■ SUPPLIED TEXT
++++++++++

CODEWITHSUNDEEP
c#regex
haughtonomous
haughtonomous

Reputation: 4850

How to extract numbers from a string using regular expressions?

This little challenge just screams regular expressions to me, but so far I am stumped.

I have an arbitrary string that contains two numbers embedded in it. I need to extract those two numbers, which will be n and m digits long (n,m are unknown in advance). The format of the string is always

FixedWord[n digits]anotherfixedword[m digits]alotmorestuffontheend

The first number is of the format 1.2.3.4 (the number of digits varying) eg 5.3.20 or 5.3.10.1 or 5.4.

and the second is a simpler 'm' digits (eg 25 or 2)

eg "AppName5.2.6dbVer44Oracle.Group"

It shouts 'pattern matching' and hence "extraction using regexes". Can anyone guide me further?

TIA

Upvotes: 1

Views: 14382

Answers (5)

Olivier Jacot-Descombes
Olivier Jacot-Descombes

Reputation: 112762

Simply look for the numbers, since you only care for the numbers and don't want to check the syntax of the whole input string.

Matches matches = Regex.Matches(input, @"\d+(\.\d+)*");
if (matches.Count >= 2) {
    string number1 = matches[0].Value;
    string number2 = matches[1].Value;
} else {
    // Less than two numbers found
}

The expression \d+(\.\d+)* means:

\d+           one or more digits.
( )*         repeat zero, one or more times.
\.\d+       one decimal point (escaped with \) followed by one or more digits.

and

\d            one digit.
( )          grouping.
+              repeat the expression to the left one or more times.

++++++++++

■ GIVEN INSTRUCTION A
Reproduce everything in the regex thread from "I have an arbitrary" down to "guide me further?".
■ GIVEN INSTRUCTION B
Resume the regex thread, picking up right after its final line.
The listing has no part in any of this.

■ DATA BLOCK
++++++++++

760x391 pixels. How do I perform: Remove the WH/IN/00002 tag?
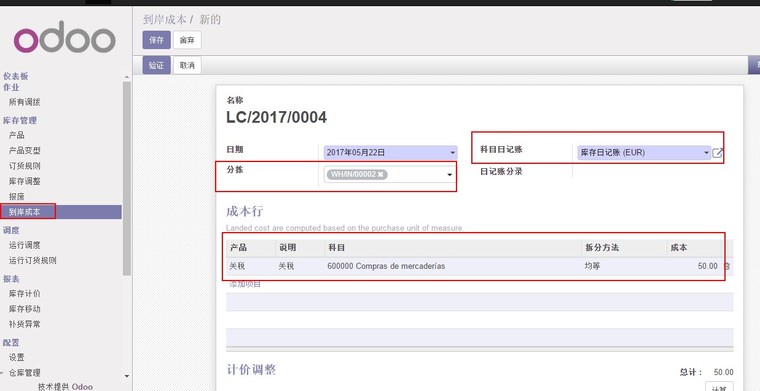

++++++++++

■ RESPONSE A
I have an arbitrary string that contains two numbers embedded in it. I need to extract those two numbers, which will be n and m digits long (n,m are unknown in advance). The format of the string is always

FixedWord[n digits]anotherfixedword[m digits]alotmorestuffontheend

The first number is of the format 1.2.3.4 (the number of digits varying) eg 5.3.20 or 5.3.10.1 or 5.4.

and the second is a simpler 'm' digits (eg 25 or 2)

eg "AppName5.2.6dbVer44Oracle.Group"

It shouts 'pattern matching' and hence "extraction using regexes". Can anyone guide me further?

■ RESPONSE B
*              repeat the expression to the left zero, one or more times.
\              escapes characters that have a special meaning in regex.
.              any character (without escaping).
\.            period character (".").

Upvotes: 0

ΩmegaMan
ΩmegaMan

Reputation: 31721

Keep it basic by specifing a match ( ) by looking for a digit \d, then zero or more * digits or periods in a set [\d.] (the set is \d -or- a literal period):

var data    = "AppName5.2.6dbVer44Oracle.Group";
var pattern = @"(\d[\d.]*)";

// Outputs:
// 5.2.6
// 44
Console.WriteLine (Regex.Matches(data, pattern)
                        .OfType<Match>()
                        .Select (mt => mt.Groups[1].Value));

Each match will be a number within the sentence. So if the total set of numbers change, the pattern will not fail and dutifully report 1 to N numbers.

Upvotes: 0

SukkoPera
SukkoPera

Reputation: 621

You could start from the following:

^[a-zA-Z]+((?:\d+\.)+\d)[a-zA-Z]+(\d+).*$

I assumed that the fixed words are just made of letters and that you want to match the entire string. If you prefer, you could substitute the parts not in parentheses with the actual fixed words or change the character sets as desired. I recommend using a tool like https://regex101.com to fine-tune the expression.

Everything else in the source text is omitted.